By Robert Schoon (r.schoon@latinospost.com) | First Posted: May 31, 2013 05:46 PM EDT

This has been a big week for Mars news, with some great (and not so great) videos coming out, made from the images provided by NASA's Curiosity rover. The news this week ranges from the groundbreaking, to the unwelcome, to the ridiculous. Let's start with the groundbreaking: Mars definitely once had water flowing over its surface.

Scientists now have definitive proof that much of mars once had water flowing across its landscape. While we've thought for a while that the red planet once held liquid water — and you can clearly see the ice caps at the poles of Mars — NASA announced on Thursday that Curiosity has provided the smoking gun. Well, more like the rounded pebbles.

A new study found that photos taken by Curiosity of several areas packed with rounded pebbles showed evidence the rocks had traveled long distances in water, and that the areas where the rocks were found were probably ancient riverbeds. The water-smoothed pebbles were snapped by Curiosity's cameras close to where the rover landed, in an area called Hottah, between Gale Crater and Mount Sharp. "We could see that almost all of the 515 pebbles we analyzed were worn flat, smoothen and round," said Asmus Koefoed, the co-founder of the study and research assistant at the Niels Bohr Institute at the University of Copenhagen in Denmark, in a statement, according to Space.com.

Another discovery this week, courtesy of NASA's Mars Science Laboratory, which delivered the Curiosity Rover to the planet, wasn't as exciting or encouraging as the confirmation that water once flowed on Mars. As we reported, humanity may never make it on Mars due to radiation poisoning.

A NASA study of radiation levels taken by Curiosity found that a person on Mars would be exposed to several hundred times more the amount of radiation on Earth. During a round trip to Mars, which would take several years to complete, astronauts would be exposed to cosmic rays and particles coming from solar flares and other big events on the surface of the sun. Both are sources of high radiation that could increase the astronauts' risk of cancer.

"In terms of accumulated dose, it's like getting a whole-body CT scan once every five or six days," said the study's leader, Cary Zeitlin, a scientist at the Space Science and Engineering Division of the Southwest Research Institute in Boulder, Colo., according to the Guardian. Zeitlin's study was published in this week's edition of the journal Science.  
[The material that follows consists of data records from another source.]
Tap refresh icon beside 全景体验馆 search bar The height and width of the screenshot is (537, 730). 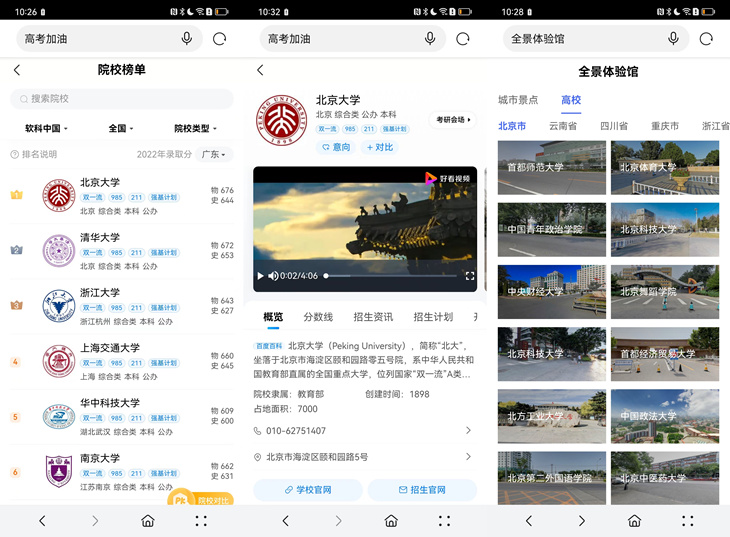[x=706, y=39]
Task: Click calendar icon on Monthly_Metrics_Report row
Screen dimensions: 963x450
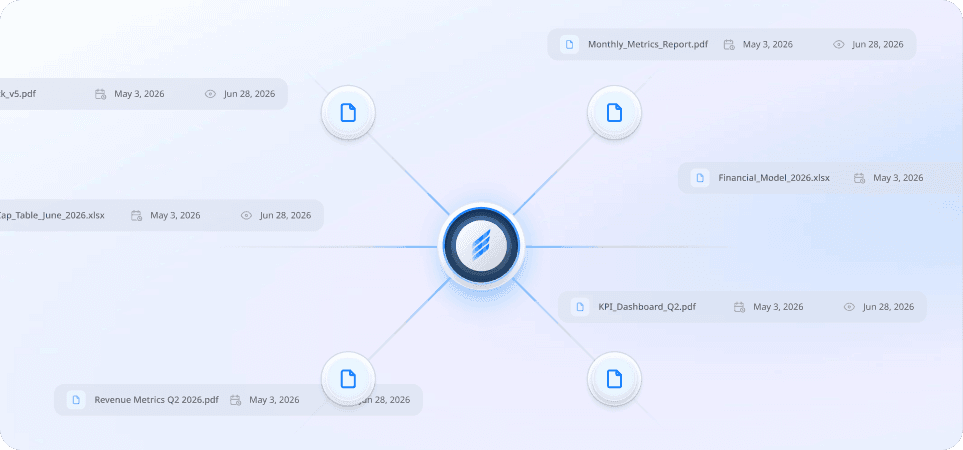Action: (729, 44)
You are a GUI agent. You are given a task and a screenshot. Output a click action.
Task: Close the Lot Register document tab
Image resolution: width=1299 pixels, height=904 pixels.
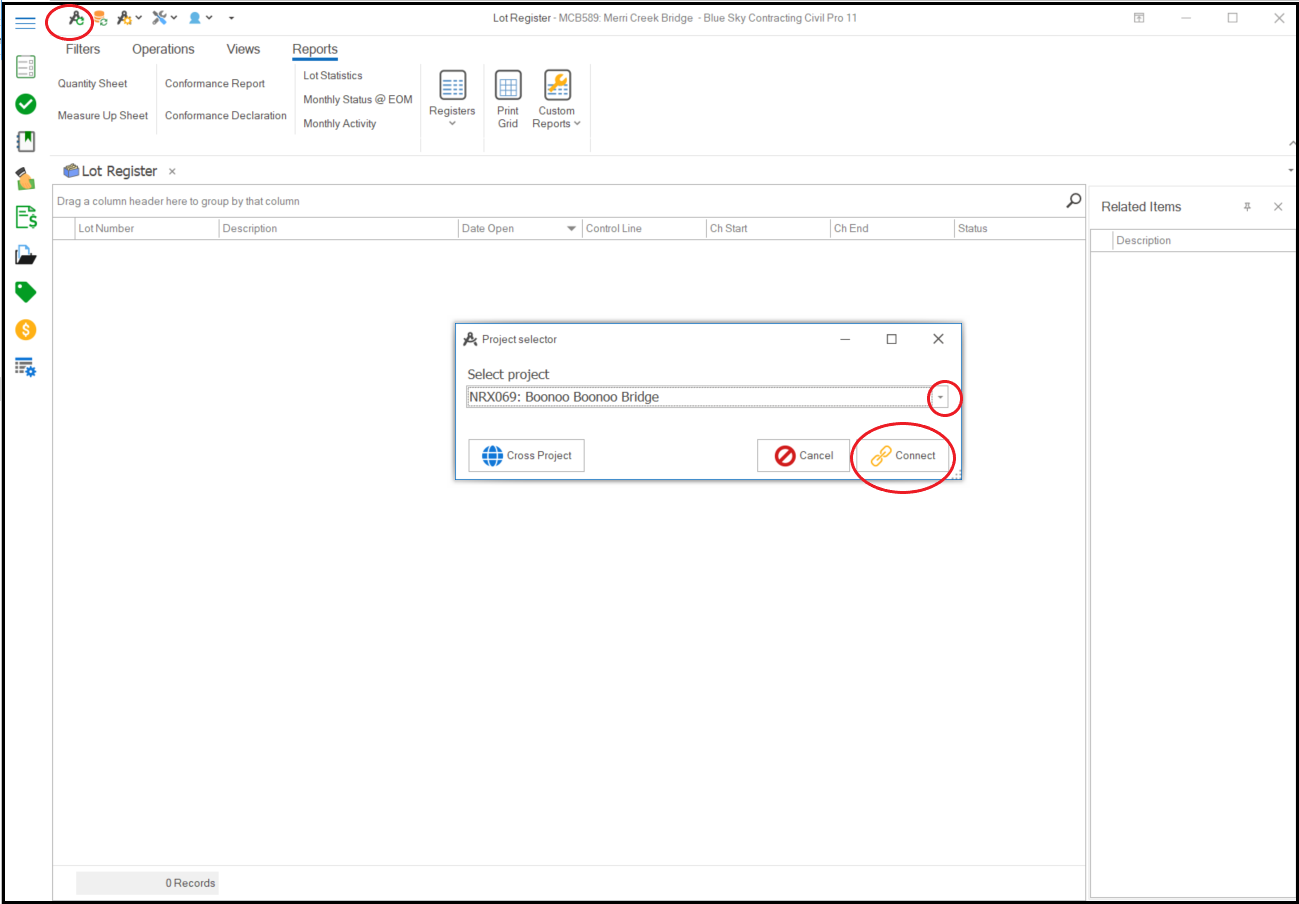click(x=172, y=172)
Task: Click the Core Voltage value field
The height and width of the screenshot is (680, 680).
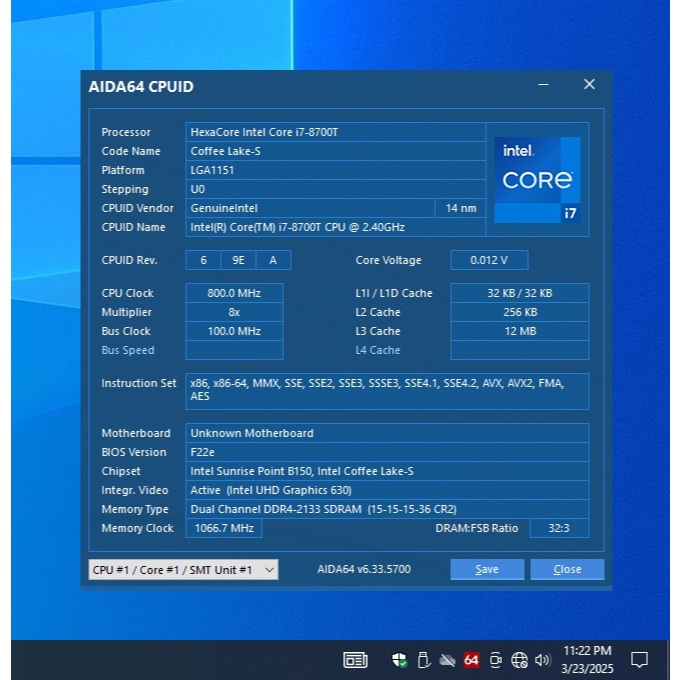Action: pyautogui.click(x=489, y=260)
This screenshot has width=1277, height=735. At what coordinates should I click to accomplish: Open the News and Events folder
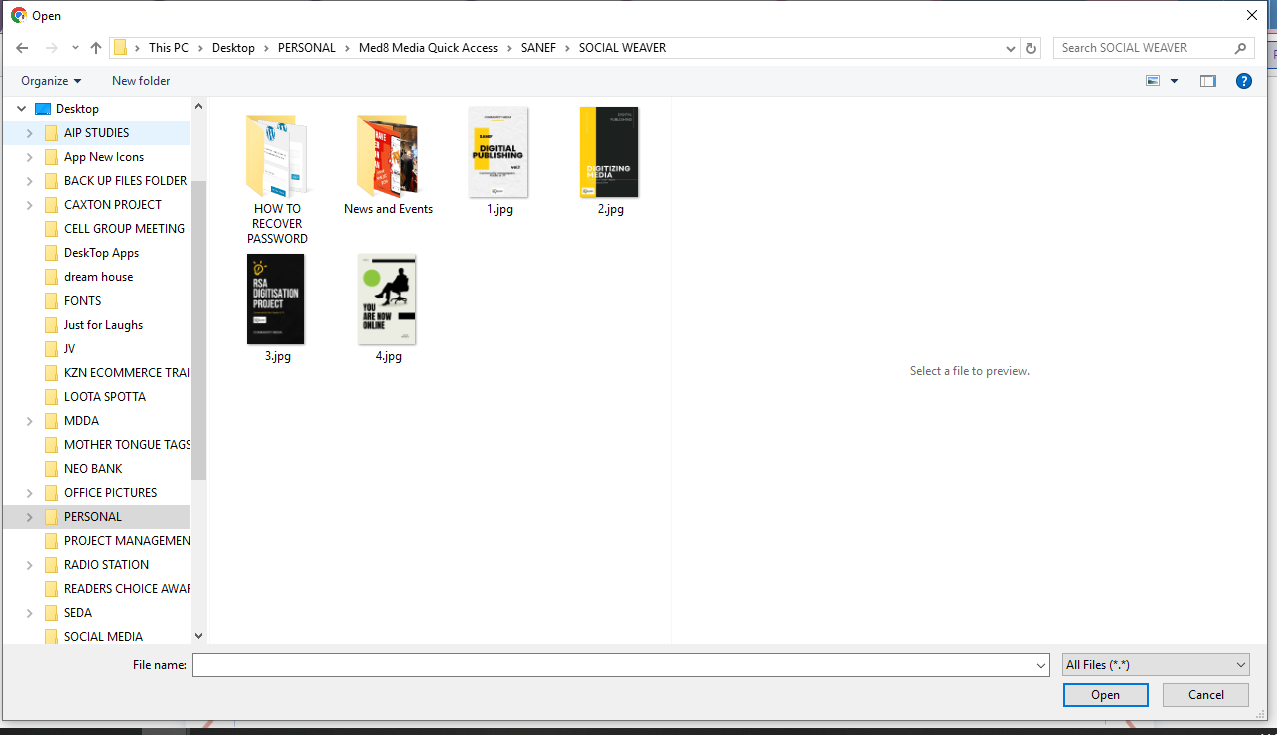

Finally, we have the ridiculous, but fun, Mars-related "news" that may take your mind off of the radiation. A self-described "UFOlogist" has spotted what may be either a Martian rat or lizard hiding among the rocks in one of the images beamed back by Curiosity.

As we previously reported, the photo was taken by the Mast Camera on NASA's rover, and the "creature" was "discovered" by Scott C. Waring of UFO Sightings. Maybe it was a squirrel. Another post on UFO Sightings claimed that NASA is letting animals go free on the surface of Mars "to test how long it would live on the surface of Mars." A squirrel, a lizard, a rat, or a rock—I'm guessing what NASA continues to find by studying the rocks will be more significant than the pareidolic visions of UFO enthusiasts. But it sure is fun to think about.